What am I talking about? The problem is this: we get into the habit of ordering the same marketing items again and again without really thinking about it – often because it’s what key stakeholders have requested.

Next time, before getting the credit card out, take a step back and consider two questions:

  • What will buying this item achieve?
  • If it will achieve something valuable, how can you ensure that it represents your brand?

Let’s look at some examples of ‘accidental content’ – and how to make the most of them.

I’m not convinced branded pens or pencils have ever proven valuable – but how about if you were to do more than adding your logo to a plain pencil? What words will give people a sense of what it’s like to buy into your brand? The Office Group, for instance, decorates pencils with playful phrases to encourage people to take them and spread the word about their offering.

Branded notebooks are a similar example. Before ordering them to put on seats at an event, think about if a nice pad of paper represents anything about your brand. If you’re a tech firm, for instance, surely providing a notebook is outdated when you could be encouraging people to make digital notes.

If you are going to provide a notebook, what words or images could you use to bring your brand to life? For a consultancy, you might add an exercise to each page to get people thinking strategically and creatively about new products and services – a little like the ‘642 things to write about’ books.


Now we have LinkedIn profiles and websites, do you need a business card? Really? OK, if you do, how can you ensure it exemplifies your brand? I’m not talking about an American Psycho-style perfect font and precisely chosen shade of white. Chilli seed packets show the contact details for Mexican restaurant, Wahaca. One of the design companies I work with are obsessed with demonstrating their creative culture. Rather than business cards, they snap a Polaroid picture on the way to meetings. On the back they scribble down an idea, their telephone number and email address.

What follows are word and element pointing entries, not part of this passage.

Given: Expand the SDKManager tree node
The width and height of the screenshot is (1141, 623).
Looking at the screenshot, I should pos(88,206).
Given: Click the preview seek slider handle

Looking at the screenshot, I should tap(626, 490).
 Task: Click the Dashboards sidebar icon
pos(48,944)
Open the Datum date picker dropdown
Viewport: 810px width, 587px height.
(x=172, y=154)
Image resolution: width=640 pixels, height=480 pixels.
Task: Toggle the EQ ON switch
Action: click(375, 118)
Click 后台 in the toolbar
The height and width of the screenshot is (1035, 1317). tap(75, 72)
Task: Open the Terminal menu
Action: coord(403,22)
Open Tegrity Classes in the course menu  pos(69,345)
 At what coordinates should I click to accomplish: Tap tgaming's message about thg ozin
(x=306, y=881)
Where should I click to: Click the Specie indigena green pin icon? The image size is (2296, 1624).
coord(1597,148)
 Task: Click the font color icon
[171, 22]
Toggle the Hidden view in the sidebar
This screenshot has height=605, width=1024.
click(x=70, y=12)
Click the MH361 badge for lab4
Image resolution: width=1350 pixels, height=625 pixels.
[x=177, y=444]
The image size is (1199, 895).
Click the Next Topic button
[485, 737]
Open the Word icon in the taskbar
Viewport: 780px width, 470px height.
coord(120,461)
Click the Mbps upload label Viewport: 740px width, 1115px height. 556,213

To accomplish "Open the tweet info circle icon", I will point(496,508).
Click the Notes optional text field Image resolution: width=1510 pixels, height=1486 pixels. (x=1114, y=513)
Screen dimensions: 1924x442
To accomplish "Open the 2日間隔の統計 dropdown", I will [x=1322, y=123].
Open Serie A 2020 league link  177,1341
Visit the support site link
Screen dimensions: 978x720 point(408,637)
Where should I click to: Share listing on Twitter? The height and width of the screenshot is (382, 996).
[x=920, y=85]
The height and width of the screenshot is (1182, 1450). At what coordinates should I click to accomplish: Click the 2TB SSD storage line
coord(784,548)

Where do I start with websites? Nearly all businesses have one, but very few realise how difficult it is to do it well. The first step many businesses take is to look at what their competitors are doing, but this will cloud your view. Don’t start by listing what you sell either. Instead, think about what you want people to do as a result of reading your website and how you will create that action. Think about the emotional and rational responses you need to build in and the journey you’ll take them on through the site.

Every company produces different marketing items. These are just a handful of moments where it would be valuable to pause and consider if there’s an opportunity to develop them into standout content. The result: you improve the brand experience and increase the chances of commercial success. As a side effect, you prove your creativity and marketing smarts.